## [Task details]
Beginning at the line containing "You are a GUI" in the material below and ending at the line containing "[tab] (183, 430)", return each line exactly and add nothing.

START Supplied material

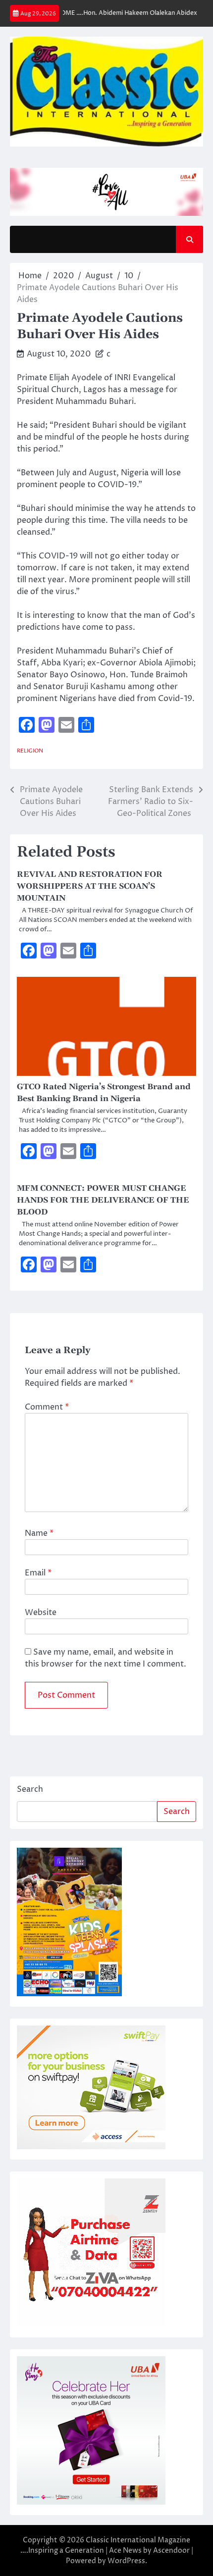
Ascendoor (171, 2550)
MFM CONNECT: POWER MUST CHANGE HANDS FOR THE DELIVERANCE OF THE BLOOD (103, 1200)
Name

END Supplied material
START Supplied material

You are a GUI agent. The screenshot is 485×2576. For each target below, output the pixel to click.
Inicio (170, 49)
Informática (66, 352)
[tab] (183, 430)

END Supplied material

## [Reply to the exercise]
You are a GUI agent. The screenshot is 485×2576. For each target below, output the pixel to click.
Inicio (170, 49)
Informática (66, 352)
[tab] (183, 430)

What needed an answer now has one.